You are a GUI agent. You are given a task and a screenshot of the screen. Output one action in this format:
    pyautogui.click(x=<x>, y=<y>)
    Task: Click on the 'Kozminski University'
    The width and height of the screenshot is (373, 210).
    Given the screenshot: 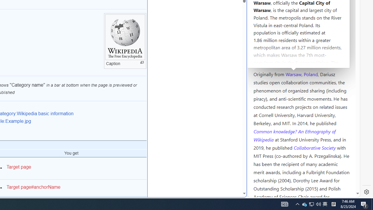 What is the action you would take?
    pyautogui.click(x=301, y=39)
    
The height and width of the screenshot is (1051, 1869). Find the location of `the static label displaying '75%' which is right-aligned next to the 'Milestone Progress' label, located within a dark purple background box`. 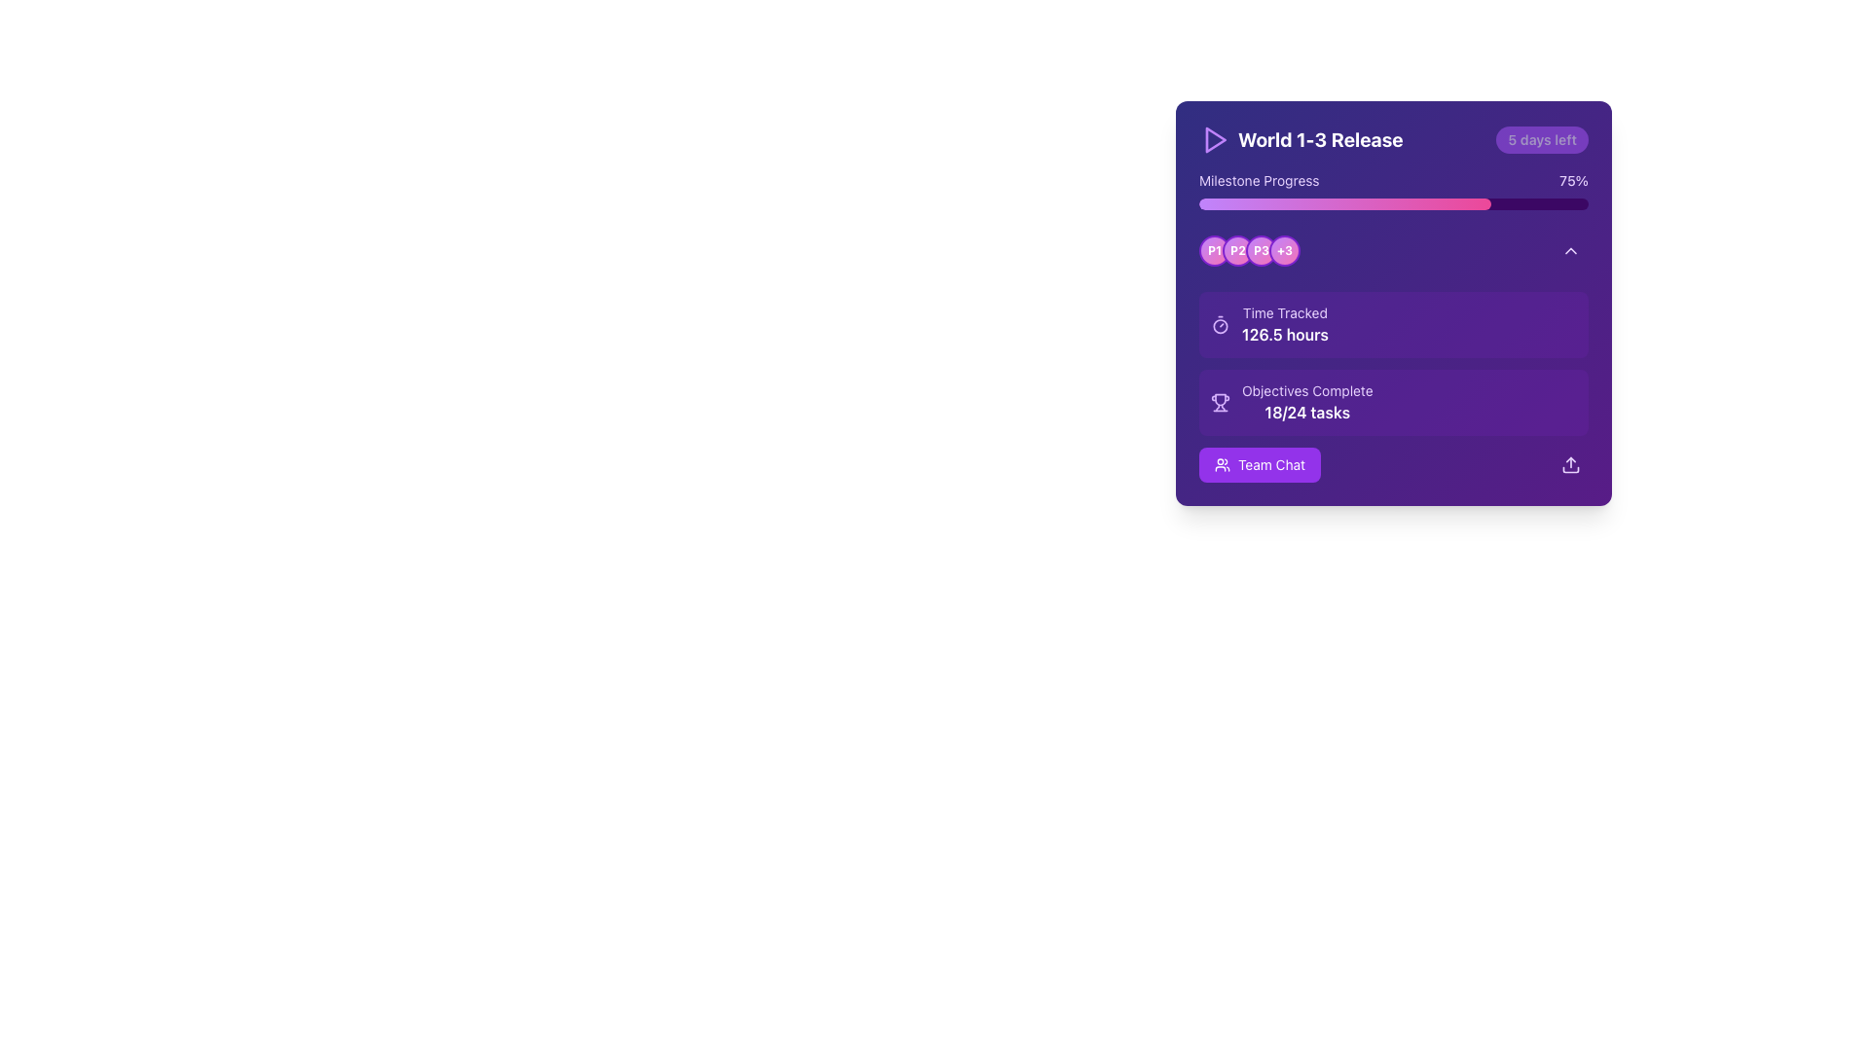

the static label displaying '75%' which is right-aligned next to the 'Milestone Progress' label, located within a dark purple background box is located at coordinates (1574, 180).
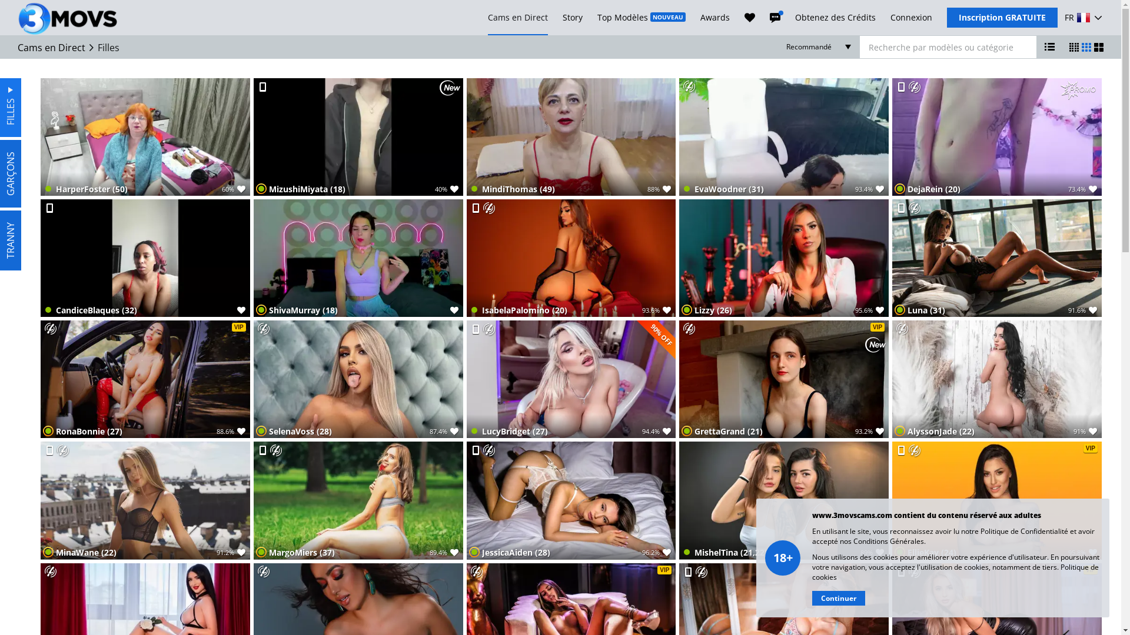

══════════

* **What to do**
Render the rows, from the start through the line that contains "The width and", as a numbered list, omitting any blank lines.

* **The response**
1. You are a GUI agent. You are given a task and a screenshot of the screen. Output one action in this format:
2.     pyautogui.click(x=<x>, y=<y>)
3.     Task: Click on the 'Kozminski University'
4.     The width and height of the screenshot is (373, 210).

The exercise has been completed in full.